Si bien el foco principal ha estado en el cambio del gas al carbón, es crucial reconocer los efectos colaterales en otras materias primas. La creciente demanda de carbón también ha impulsado sus precios al alza. La referencia australiana para el carbón alcanzó su punto más alto desde 2023 a principios de junio. Sin embargo, en un claro ejemplo de la volatilidad del mercado, estos precios han retrocedido alrededor de un 15% desde entonces, indicando un mercado dinámico y adaptable a los cambios en la oferta y la demanda.

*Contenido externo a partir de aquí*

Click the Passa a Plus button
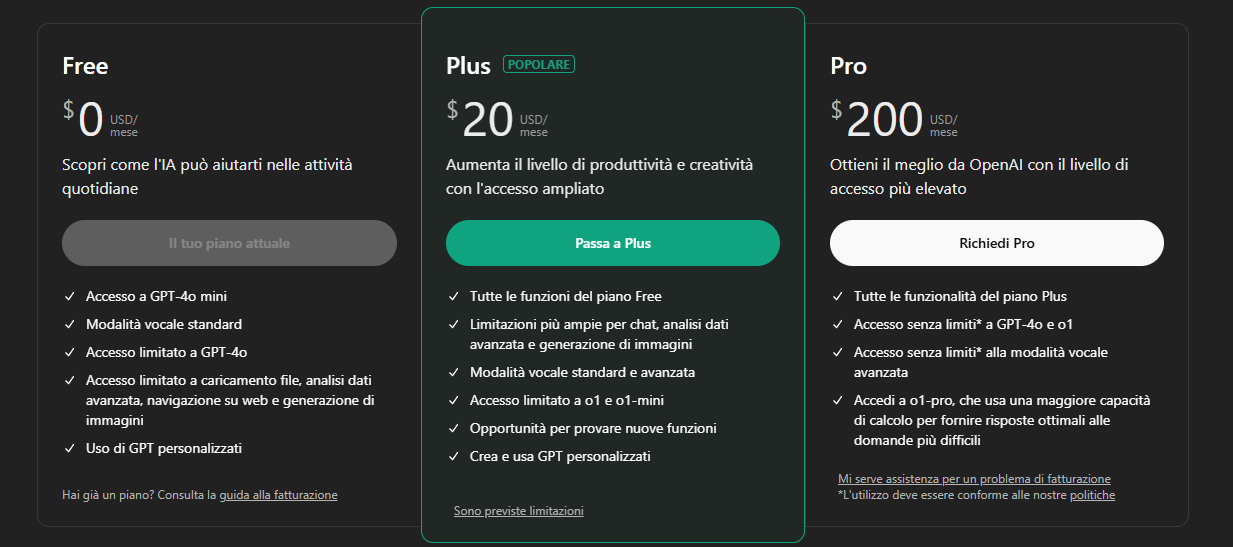This screenshot has height=547, width=1233. (612, 243)
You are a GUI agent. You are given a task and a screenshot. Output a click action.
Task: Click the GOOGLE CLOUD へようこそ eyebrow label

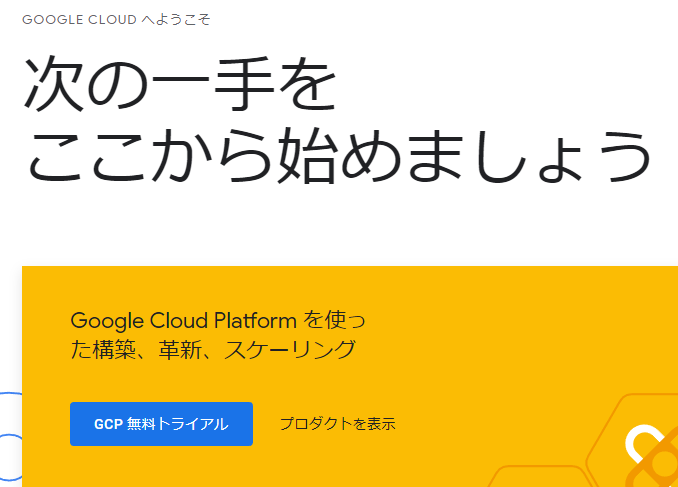[x=116, y=19]
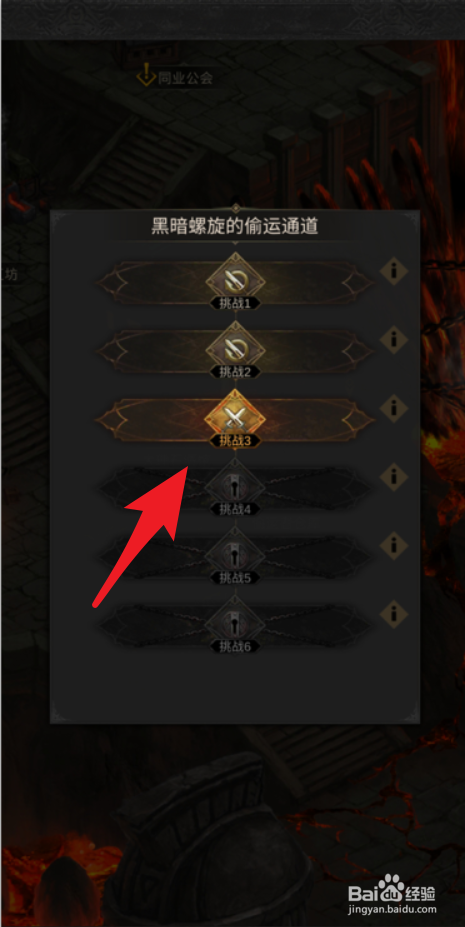Open info icon for 挑战2
This screenshot has height=927, width=465.
tap(394, 339)
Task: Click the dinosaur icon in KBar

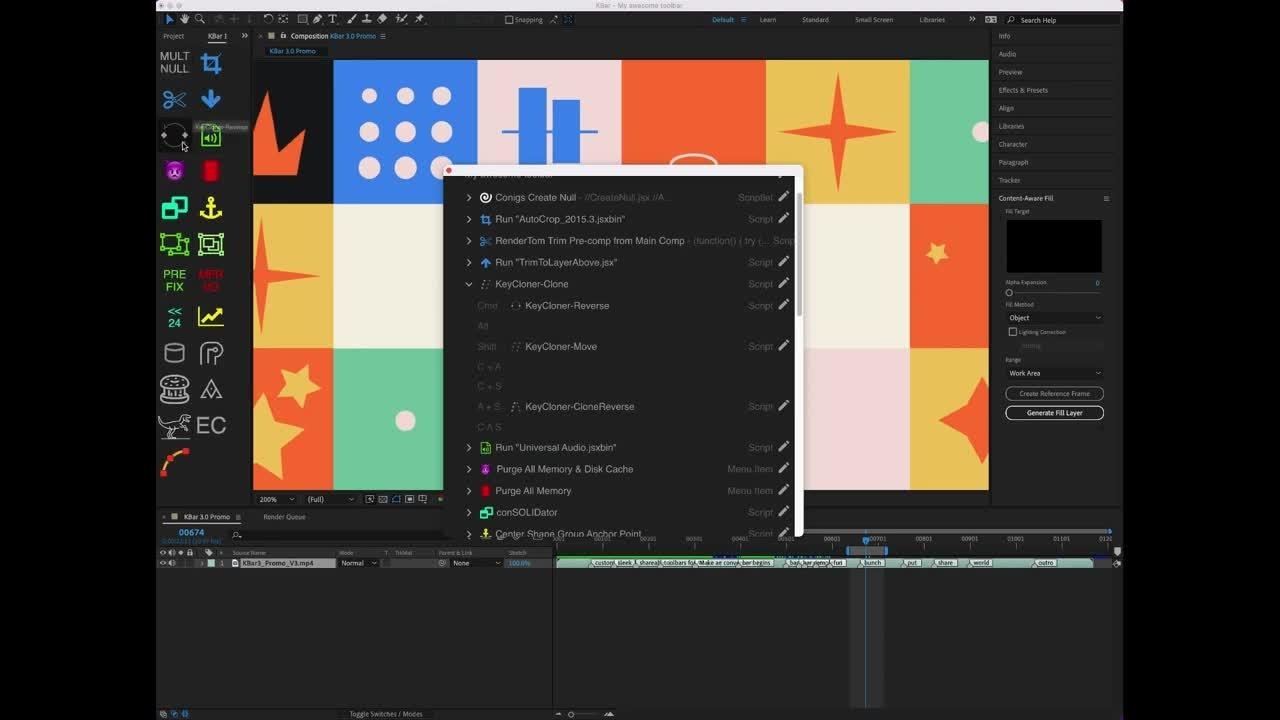Action: [x=174, y=426]
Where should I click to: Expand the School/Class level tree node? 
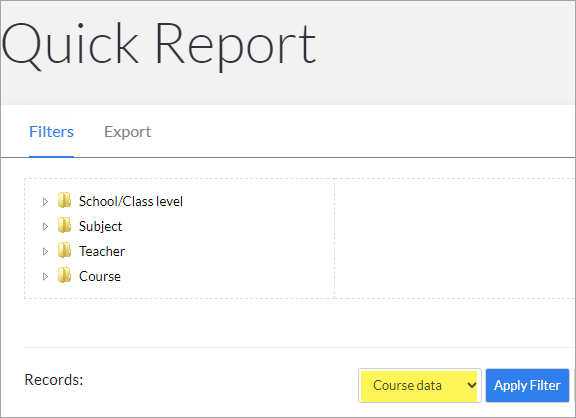45,201
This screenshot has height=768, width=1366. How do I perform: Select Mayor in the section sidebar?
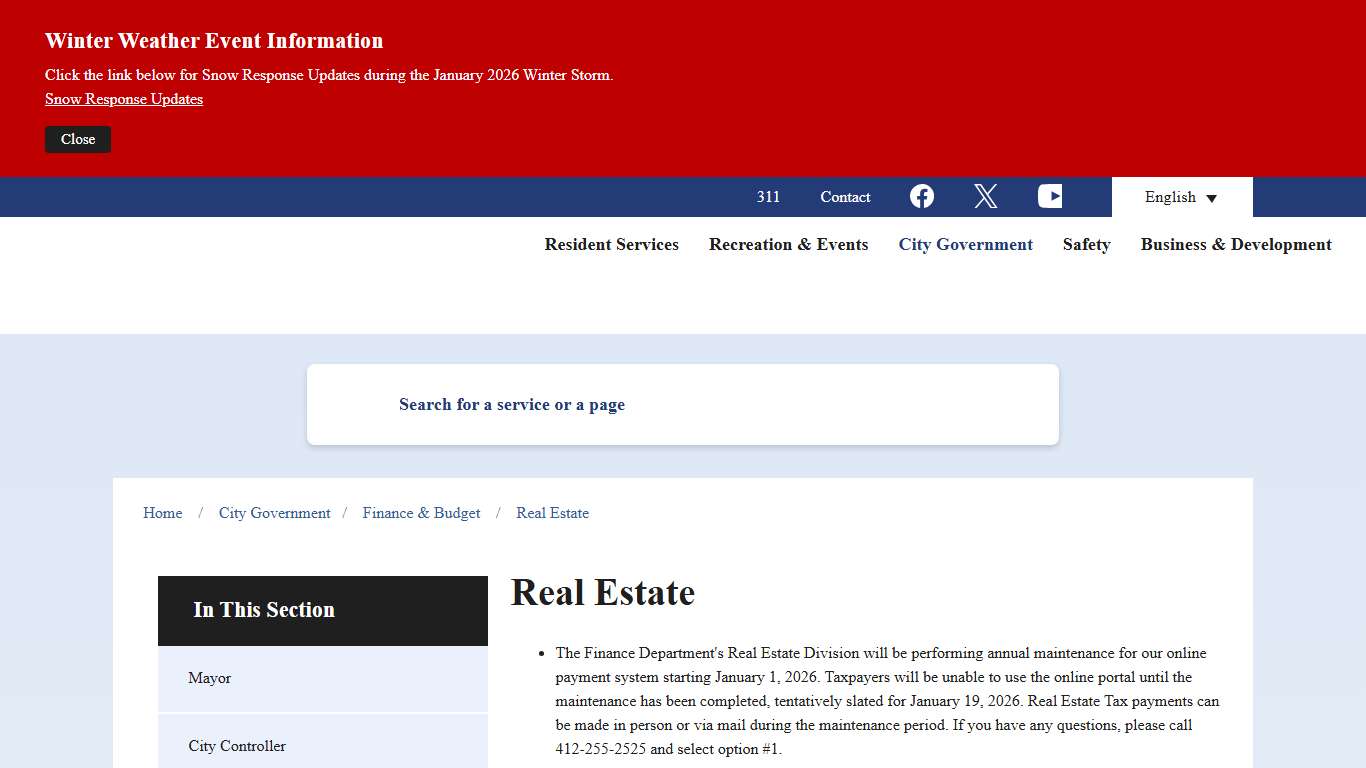(x=209, y=678)
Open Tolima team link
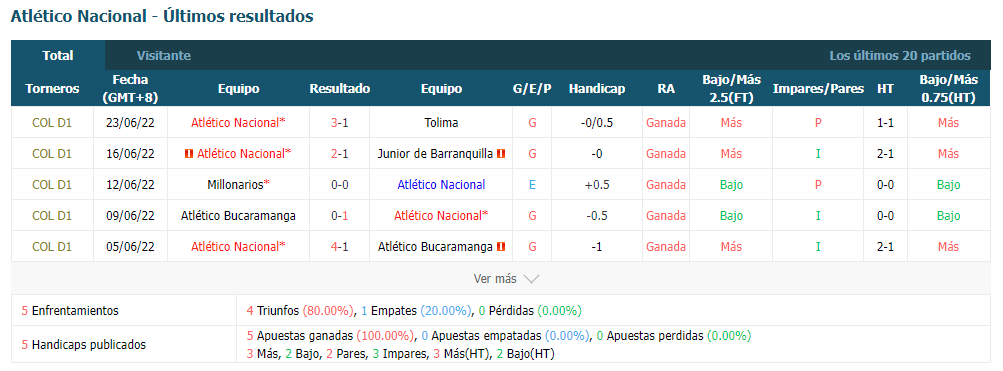 tap(441, 123)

Perspectivas y Riesgos para los Mercados
La decisión de las empresas energéticas japonesas de depender más del carbón es una señal clara de cómo los costos energéticos persistentemente altos pueden remodelar la estrategia industrial. Si bien las tensiones en Oriente Medio inicialmente dispararon los precios de la energía en general, la posterior divergencia entre los costos del GNL y el carbón ha creado un poderoso incentivo económico para favorecer este último. Es poco probable que esta tendencia se revierta rápidamente mientras el GNL mantenga una prima significativa, obligando a una reconsideración estratégica de la seguridad y asequibilidad energética.

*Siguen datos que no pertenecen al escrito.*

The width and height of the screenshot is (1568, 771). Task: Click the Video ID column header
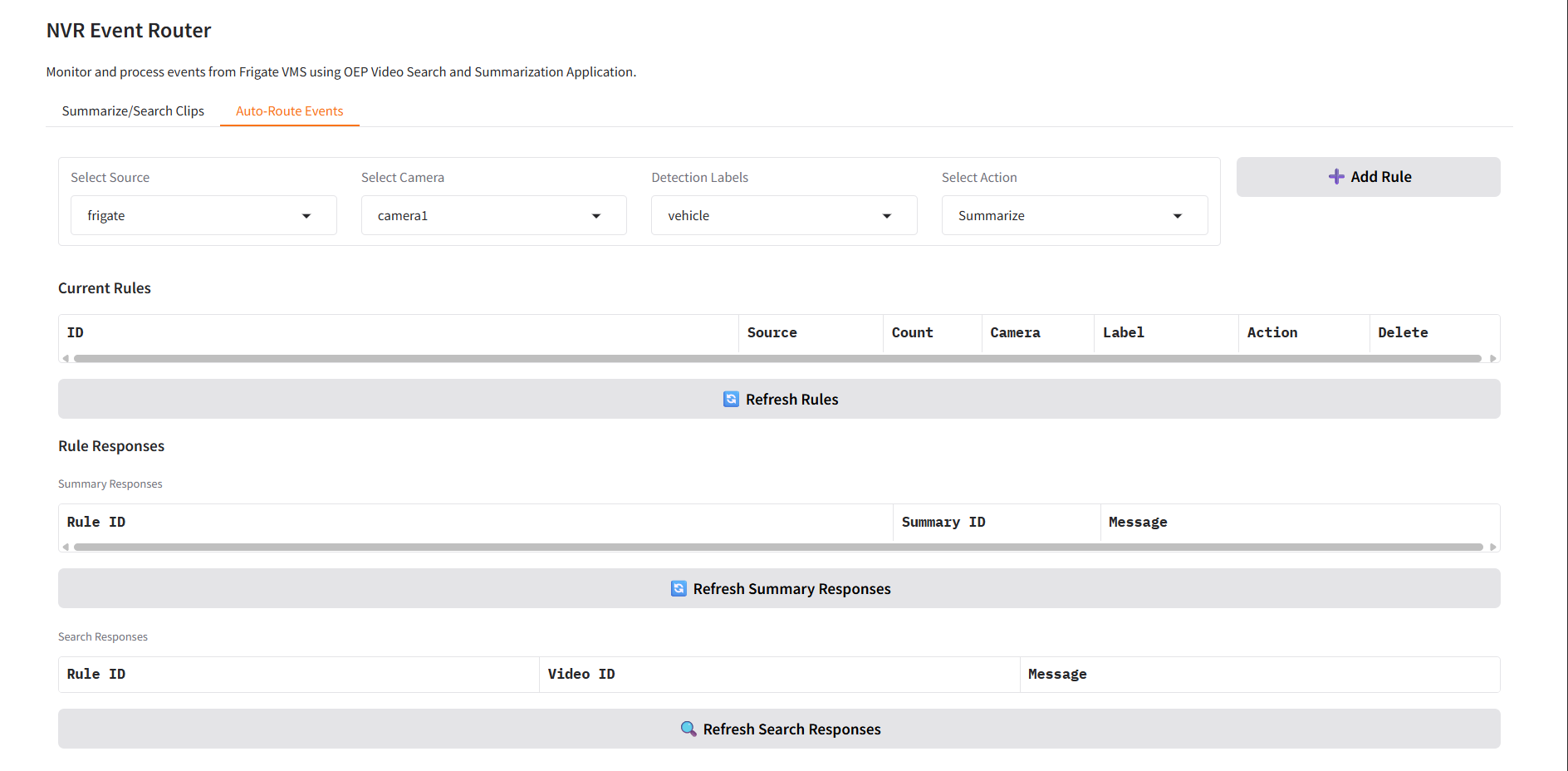(x=581, y=675)
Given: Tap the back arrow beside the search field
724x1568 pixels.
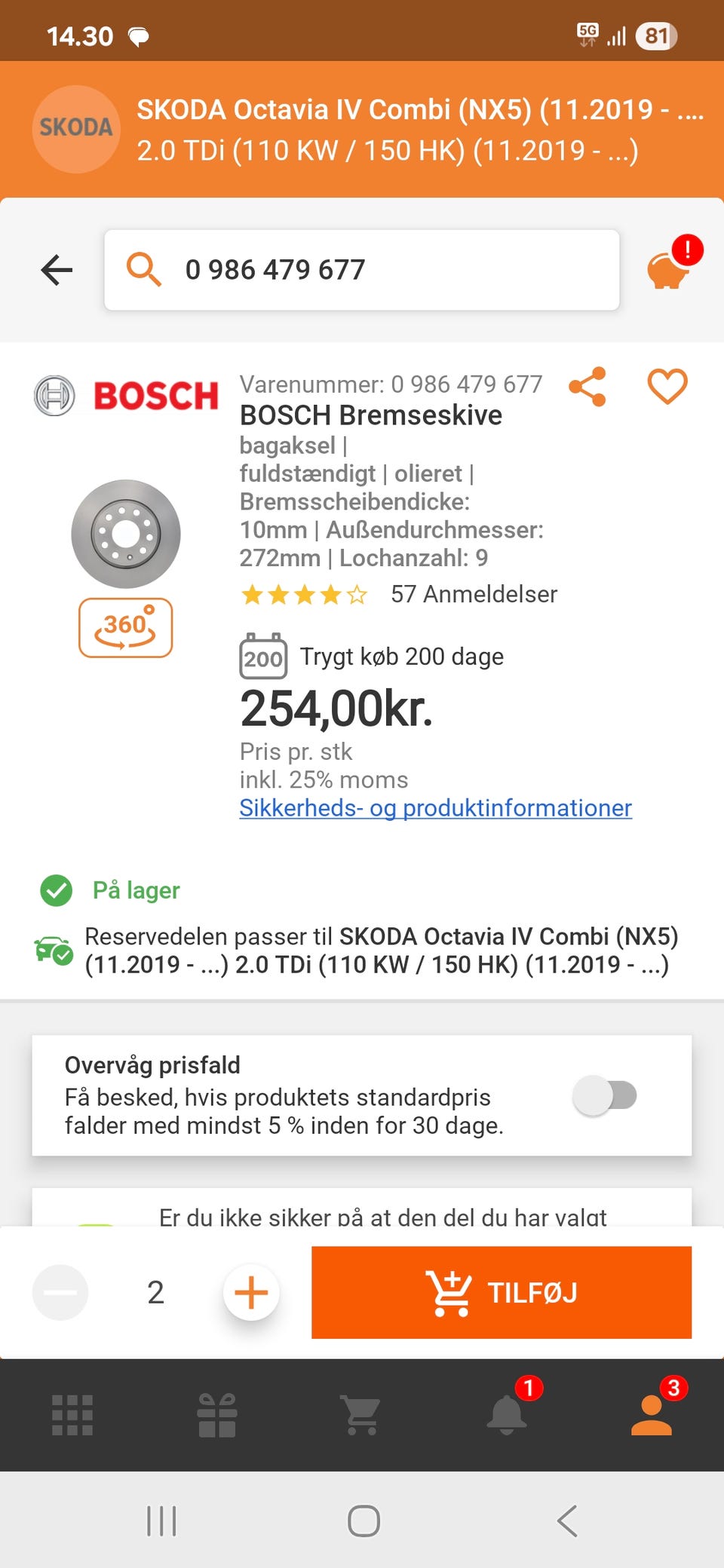Looking at the screenshot, I should [57, 270].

Para los operadores, esto se traduce en una compleja interacción de factores. La mayor demanda de carbón, especialmente desde Asia, probablemente respaldará los precios de esta materia prima, aunque los recientes retrocesos sugieren cautela. Al mismo tiempo, la menor demanda de GNL en Asia, a pesar de su necesidad, crea potencial para la volatilidad. Los compradores podrían verse forzados a regresar al mercado a precios desfavorables si ocurren interrupciones en el suministro o si no surgen alternativas. Esta situación también ejerce presión sobre las divisas de los principales exportadores de energía, a medida que los flujos energéticos globales se ajustan.
Los riesgos clave a vigilar incluyen cualquier escalada o desescalada adicional de eventos geopolíticos que afecten las rutas de navegación, así como cambios en las políticas de las principales naciones consumidoras de energía. El sostenido alto costo del GNL también impacta indirectamente las expectativas de inflación y la política de los bancos centrales, ya que la energía es un componente central de los índices de precios al consumidor. La preferencia continuada por el carbón podría, además, suscitar preocupaciones medioambientales, lo que podría llevar a futuros cambios regulatorios que afecten nuevamente los mercados energéticos.